The term 'passing' in the transgender community means you are consistently at your gender best. You're at the point in your migration to your desired gender role that you are comfortable in your skin and relatively proficient in performing your desired gender to the point where you are moving around in the world like any cisgender individual.
But as a person of African descent, passing means something different and brings a different visual to mind.
When we hear the word 'passing', we think of African descended people who had a combination of characteristics- be it light enough skin, straight hair and the physical features for example to 'pass for white'. They cut ties with the Black community and used them to avoid the crushing negativity that Black people operated under mostly for their own personal gain.

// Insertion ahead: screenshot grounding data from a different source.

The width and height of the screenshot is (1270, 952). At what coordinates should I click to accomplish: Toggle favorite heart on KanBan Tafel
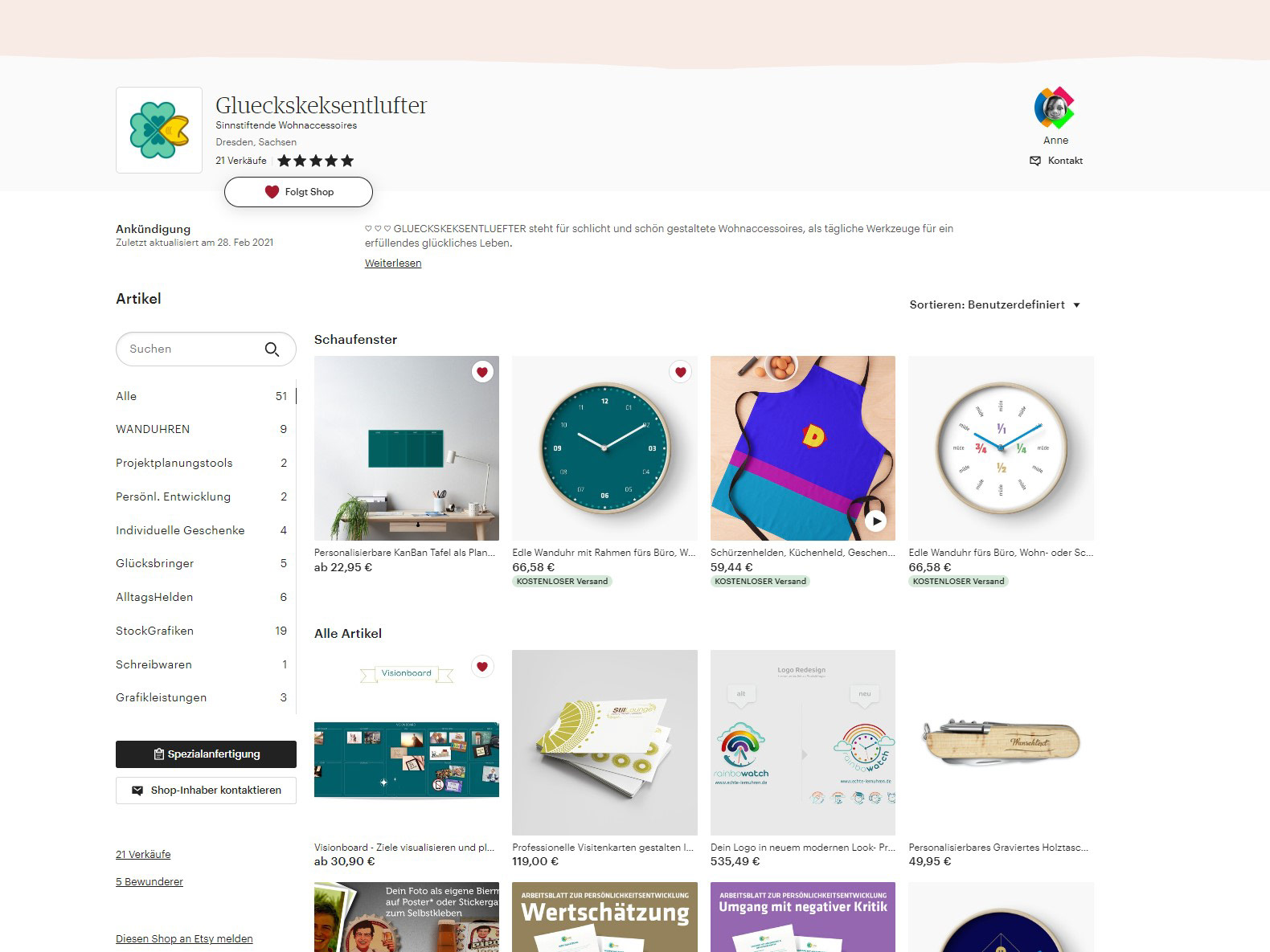482,372
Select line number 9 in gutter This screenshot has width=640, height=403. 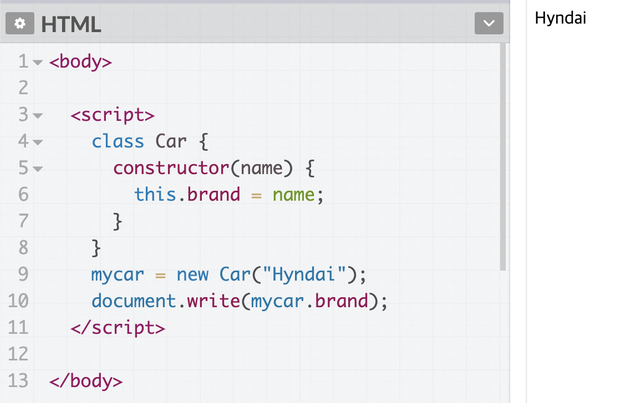click(x=23, y=274)
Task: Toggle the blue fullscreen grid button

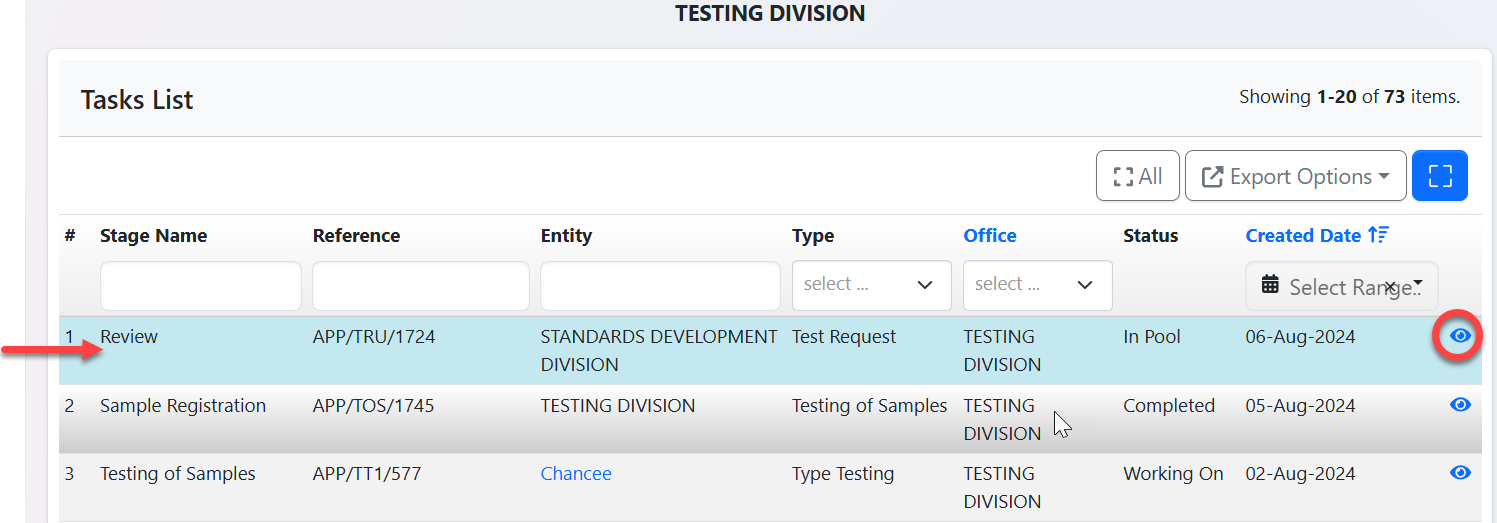Action: click(1439, 177)
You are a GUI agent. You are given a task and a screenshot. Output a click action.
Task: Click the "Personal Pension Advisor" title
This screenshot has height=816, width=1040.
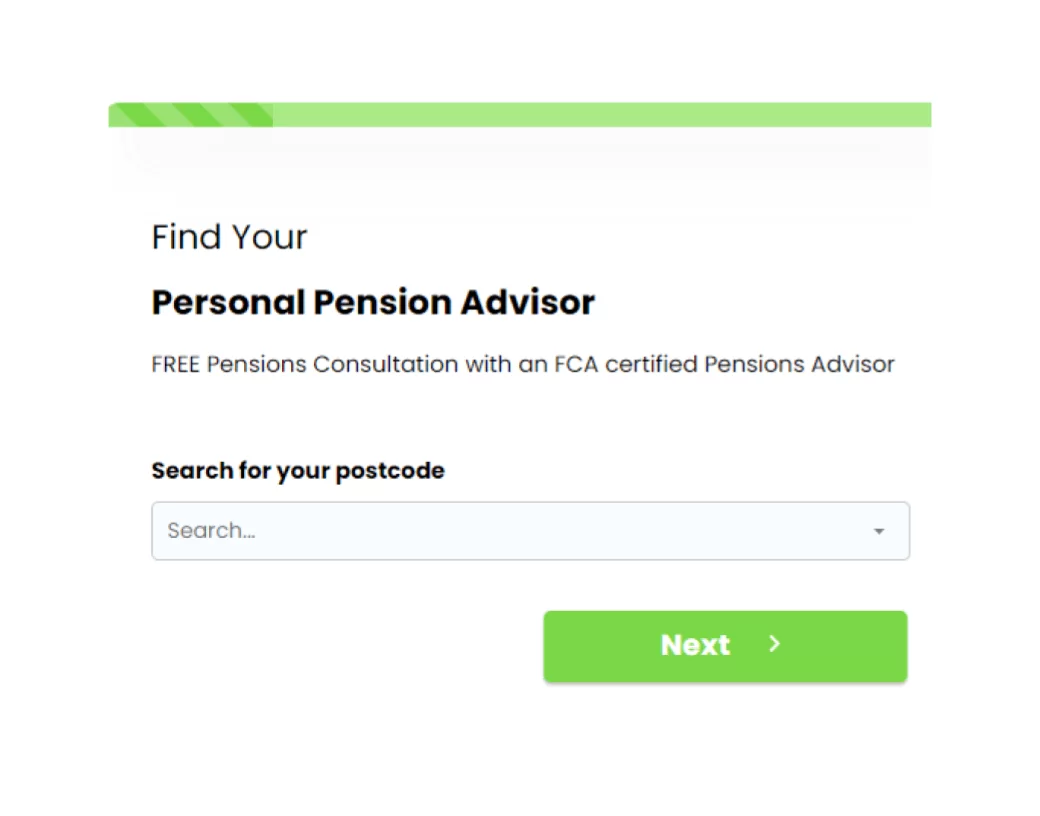click(x=373, y=302)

I and increasingly some of our African descended cisgender allies don't like the term 'passing' being used to describe transpeople who are basically living their lives.
The problematic imagery with slavery and Jim Crow segregation was one of the factors that caused a shift to the term 'stealth'. It describes a transperson who has the looks and ability to perform gender to the point they are indistinguishable from a cisgender person and also cut all ties to the transgender community for various reasons to ensure that they aren't read as such.

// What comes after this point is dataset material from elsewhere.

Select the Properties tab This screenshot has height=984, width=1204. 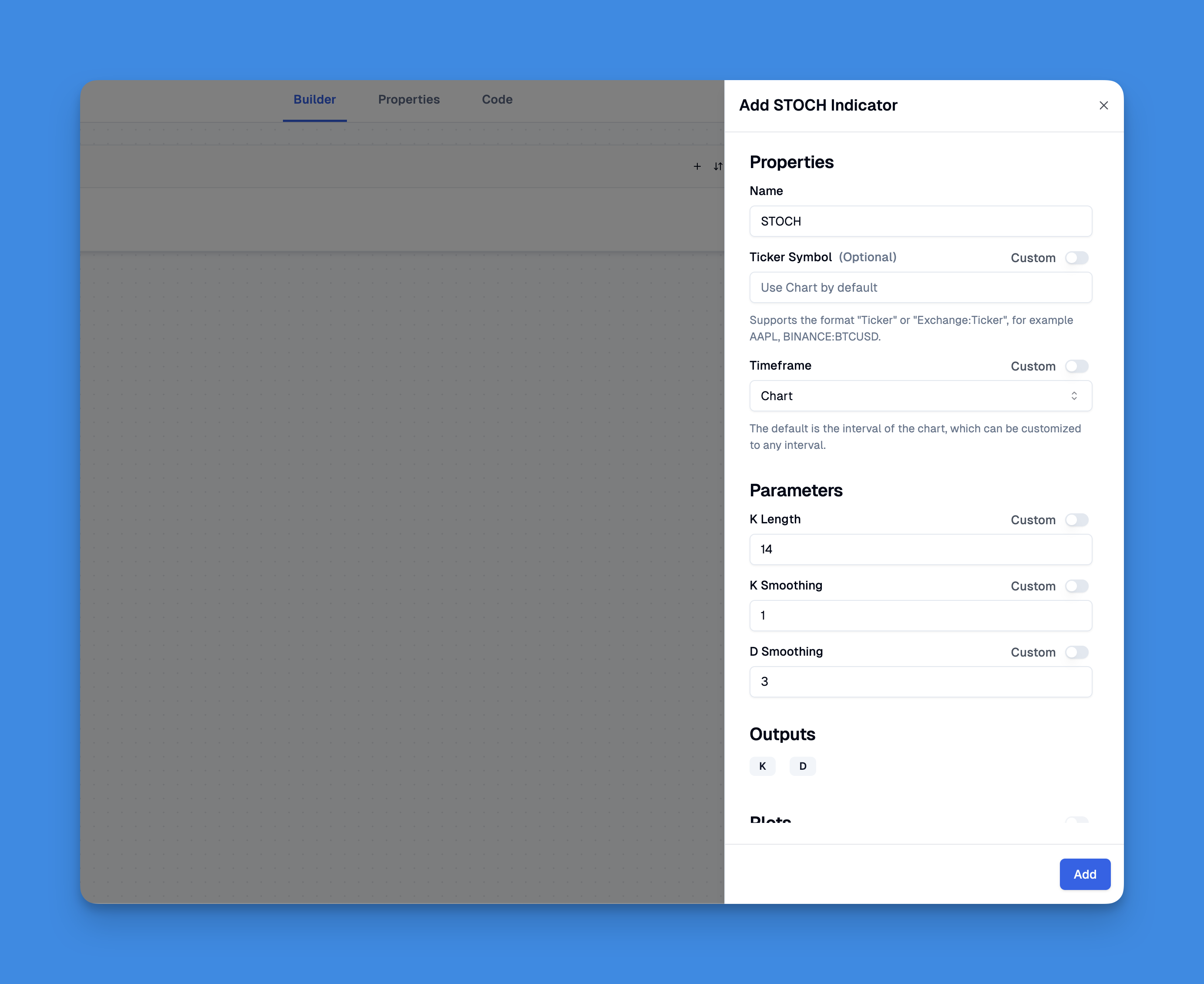point(408,99)
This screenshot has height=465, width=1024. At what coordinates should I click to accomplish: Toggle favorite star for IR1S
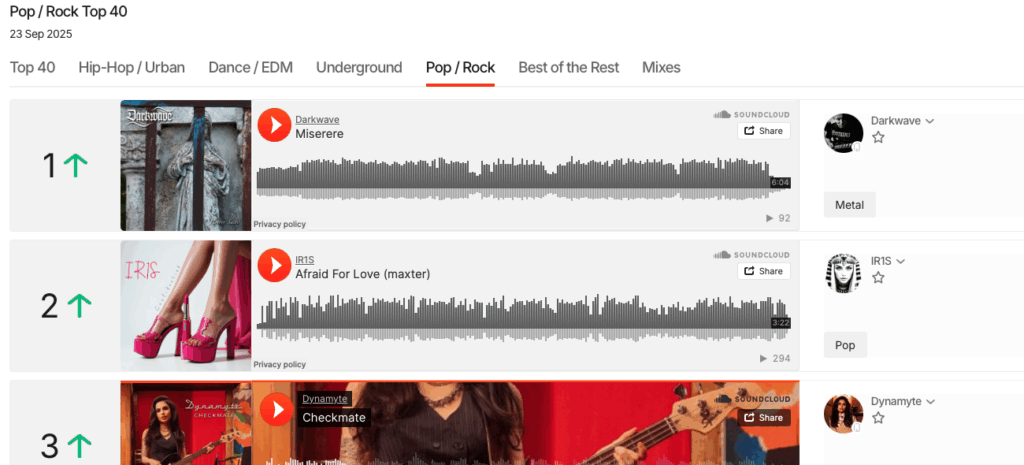click(878, 278)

'Stealth' is problematic as well. I believe it reinforces the 'we're being deceptive' meme all too prevalent in cisgender society about transpeople.

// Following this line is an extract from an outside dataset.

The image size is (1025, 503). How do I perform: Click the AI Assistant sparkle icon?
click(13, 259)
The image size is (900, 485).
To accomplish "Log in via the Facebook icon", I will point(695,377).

So if you see me talk about those issues on TransGriot, I'll be using the term 'blend', because that's exactly what we're doing. We're blending into society. We're making an active choice toward becoming the men and women we were destined to be despite the body we started off with.
TransGriot Note: The woman in the photo is Anita Hemmings, the first African-American graduate of Vassar College in 1897, 40 years BEFORE it began to admit qualified African-American students.